Information provided Start Marker

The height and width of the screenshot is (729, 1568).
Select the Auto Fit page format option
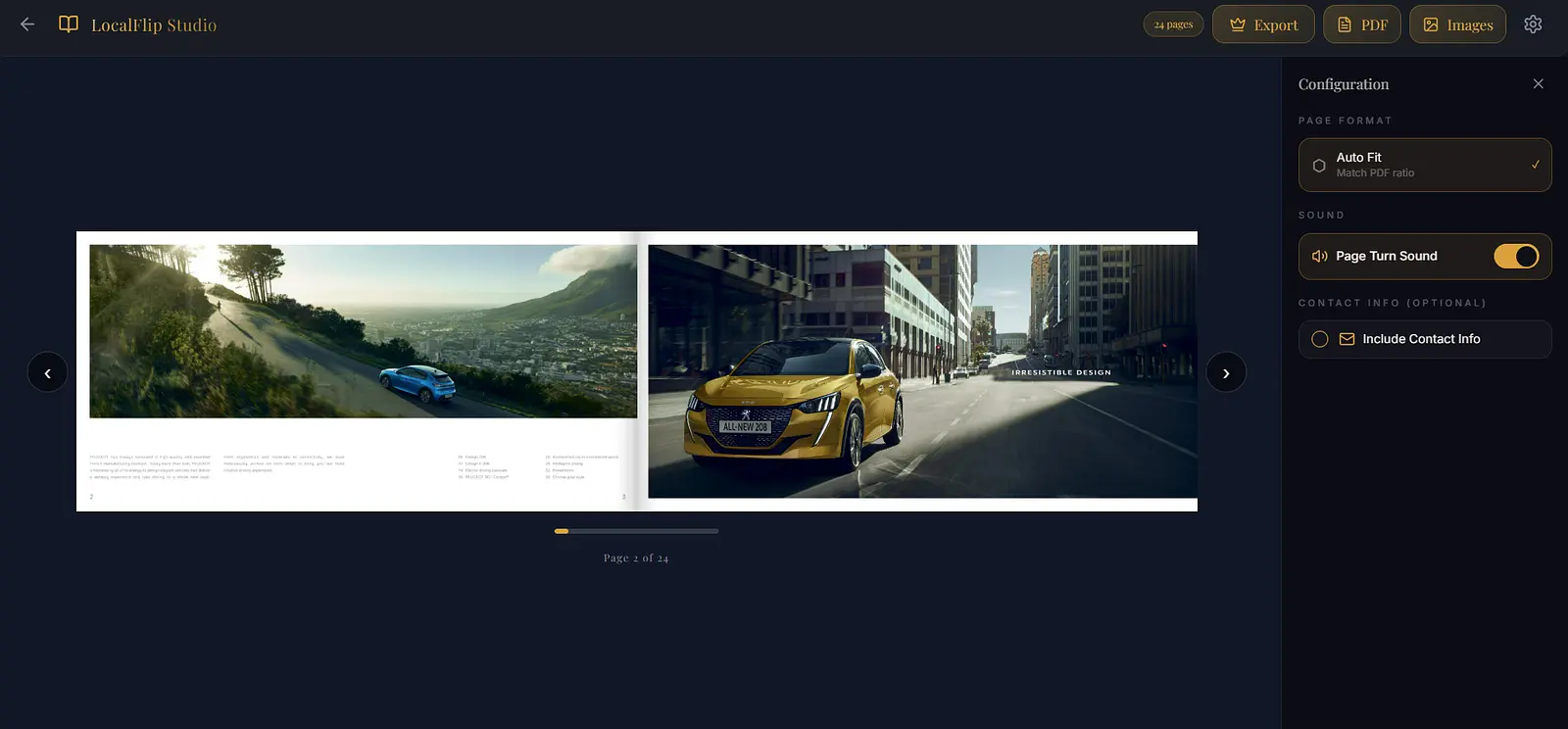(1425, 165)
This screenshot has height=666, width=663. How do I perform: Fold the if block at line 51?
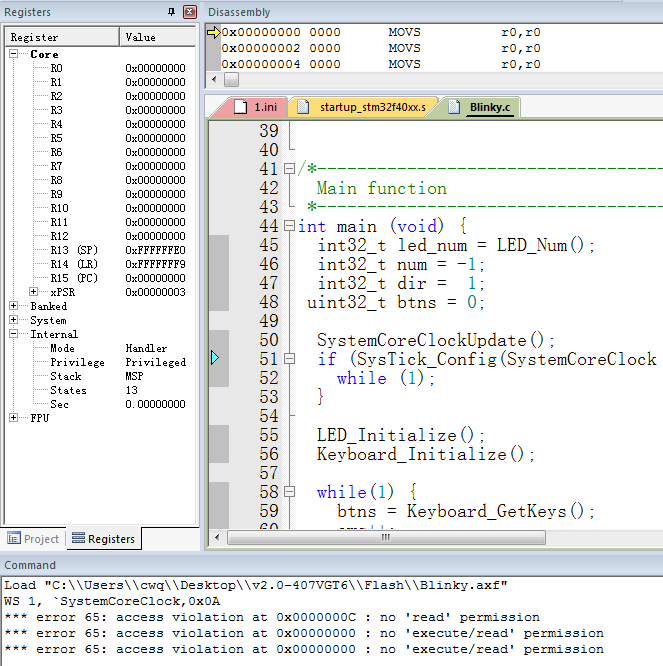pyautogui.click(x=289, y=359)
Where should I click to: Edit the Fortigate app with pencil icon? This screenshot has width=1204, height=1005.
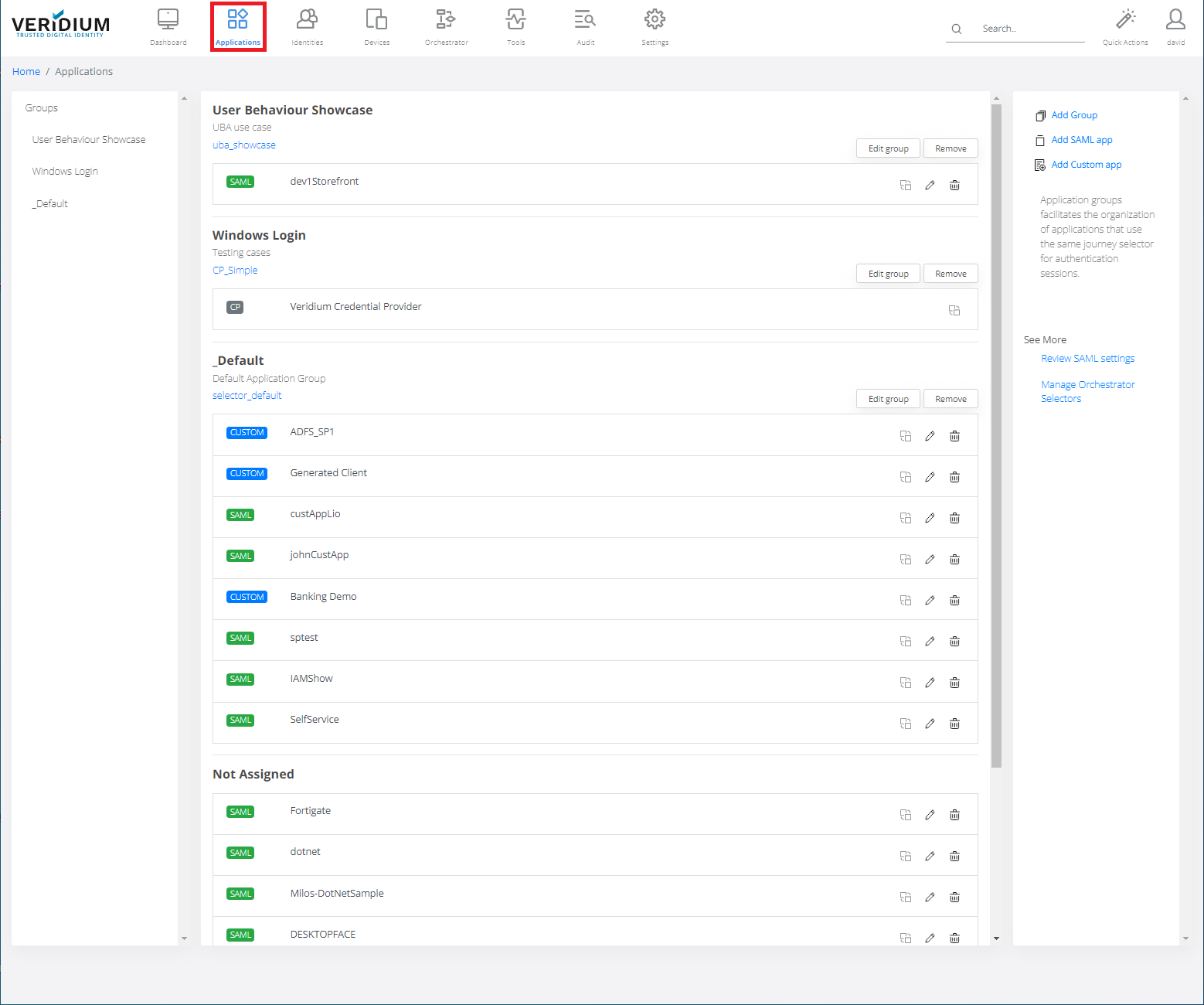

Information provided End Marker
Information provided Start Marker

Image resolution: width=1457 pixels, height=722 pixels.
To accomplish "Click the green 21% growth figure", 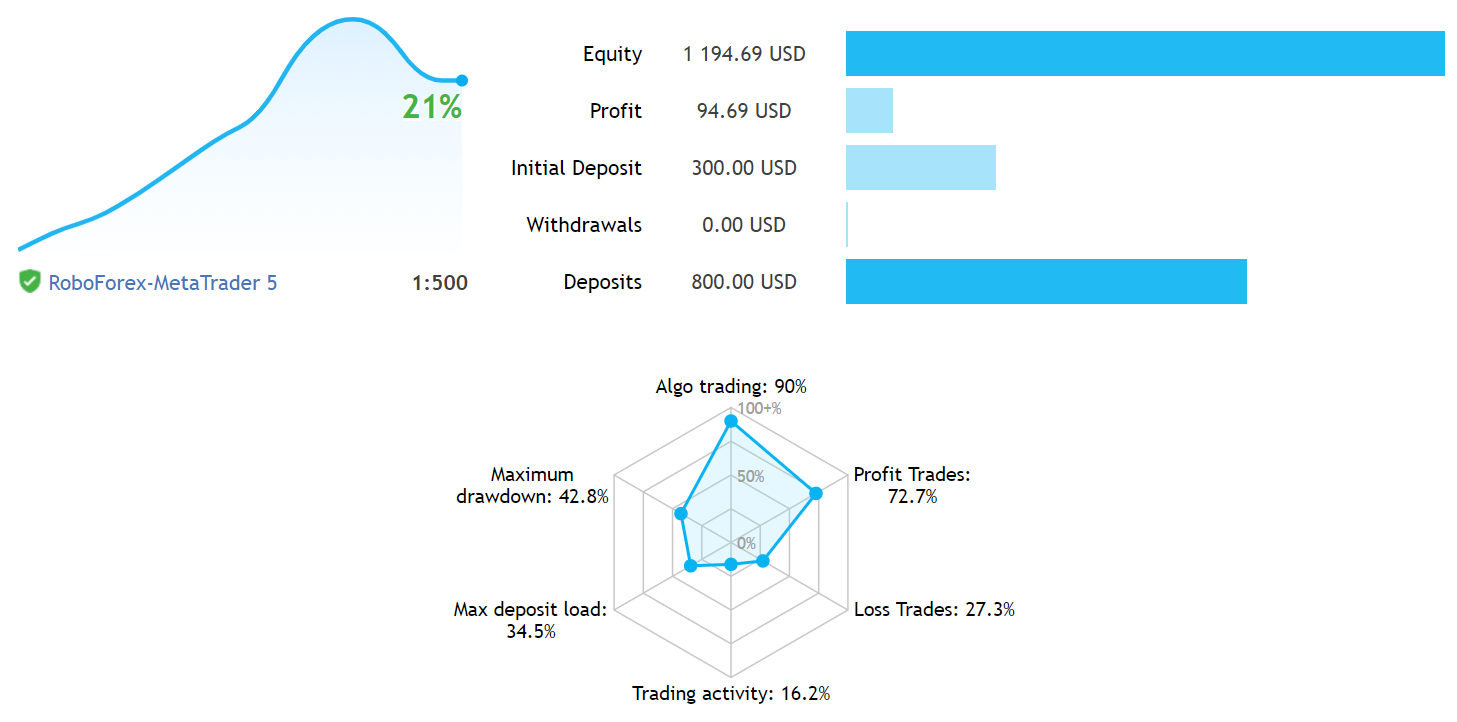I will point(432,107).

Information provided End Marker
Information provided Start Marker

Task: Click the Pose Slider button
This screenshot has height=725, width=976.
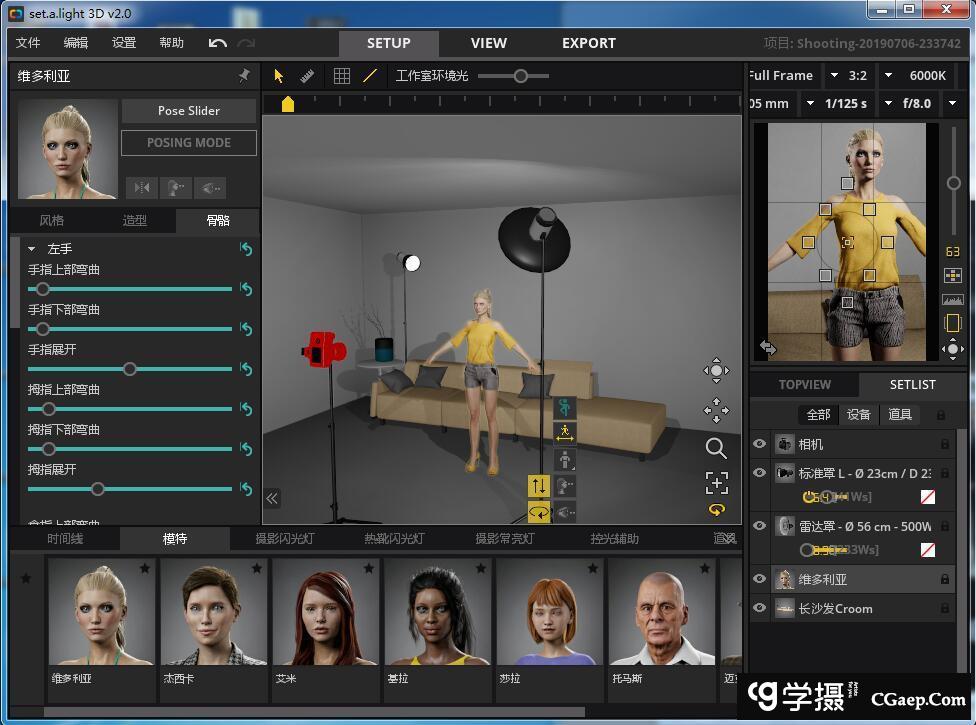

Information provided End Marker

## Requirement
What you return must be the lines above that run from the line with "Task: Click the Pose Slider button" to the line with "This screenshot has height=725, width=976.", inclusive, each copied exactly.

## Exercise answer
Task: Click the Pose Slider button
This screenshot has height=725, width=976.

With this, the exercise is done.